In conclusion, we have used classification models to predict early TB isolates in clusters of recent transmission with respect to both host and disease characteristics. This work establishes a method to link patient-level correlates with predictive models to identify persons with TB that may have an increased risk of contributing to transmission cluster growth.

Methods

TB culture-positive individuals diagnosed in BC by the Public Health Laboratory (PHL) of the BC Centre for Disease Control (BCCDC) between 2005 and 2015 were included in this study, for which demographic and clinical data were collected as part of routine clinical investigation. Culture-positive individuals represent approximately 80% of all TB diagnoses in the province10. Sample preparation and DNA extraction was carried out at the British Columbia Public Health Laboratory (BCCDC PHL), as described previously10. WGS data was obtained from culture-positive individuals sampled between 2005 and 2014 whose TB isolate shared a MIRU-VNTR pattern with at least one other isolate, as per the PHL strategy during these years. In 2015, the strategy was changed to whole genome sequence isolates from all culture-positive individuals. Sequencing and bioinformatic analysis has been described elsewhere20.

Putative clusters representing recent transmission were identified by linking isolates with a maximum pairwise distance of 12 SNPs21. For the classification models, we partitioned the data into a training dataset of isolates collected between 2005 and 2011 and a test dataset of isolates collected between 2012 and 2013. Isolates collected in the last two years of the study were not included in the classification tasks as onward transmission may have occurred after the study period. However, isolates collected between 2005 and 2013 that clustered only with isolates collected in 2014 and 2015 were coded as clustered. Predictor variables were one-hot encoded, which represents categories as binary vectors22, and included demographic data (e.g., sex, age group, and demographics by country of birth) and clinical information (e.g., site of infection and antimicrobial susceptibility) (Table S1).

We trained models to carry out four different classification tasks using the 2005 to 2011 training dataset and tested model performance on the 2012 and 2013 test data, with a binary response variable in all instances.

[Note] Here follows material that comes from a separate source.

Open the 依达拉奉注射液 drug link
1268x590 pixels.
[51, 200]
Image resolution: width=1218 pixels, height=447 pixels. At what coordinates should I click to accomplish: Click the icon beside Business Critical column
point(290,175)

In the four classification tasks, the response variable coded as follows: (A) a value of 1 for the earliest two isolates in any transmission cluster and 0 for all non-clustered isolates, (B) a value of 1 for the earliest two isolates in any transmission cluster and 0 for all other isolates (all non-clustered isolates and all isolates with later collection dates in clusters), (C) a value of 1 for the earliest two isolates in transmission clusters of size greater than two and 0 for all non-clustered isolates and isolates in clusters of two, and (D) a value of 1 for the earliest two isolates in transmission clusters of size greater than two and 0 for isolates only in clusters of size two.

We tested the performance of multiple classification models, including machine learning (LightGBM, balanced random forest, and balanced bagging), deep learning (TabNet) models and balanced logistic regression, along with designing a neural network. For the best performing model, the feature importance and effect of the feature on the response variable was calculated to show whether each predictor variable has a positive or negative relationship. All models were run in Python 3.0.

Finally, we carried out two sensitivity analyses using the best performing model overall. Firstly, the training and test data were combined and randomly partitioned into new training and test datasets with an 80:20 ratio to determine whether the classification tasks were influenced by the partitioning of the data by date rather than the predictor variables, as well as controlling for any potential changes in demographics or treatment during the study period. Secondly, the response variable in the training data was randomly assigned to isolates, keeping the same proportion of 1s and 0s as in the real data, and all classification tasks re-run on the test dataset. This was to compare our results to the models when trained on training data with a randomly assigned response. All sensitivity analyses were repeated 100 times.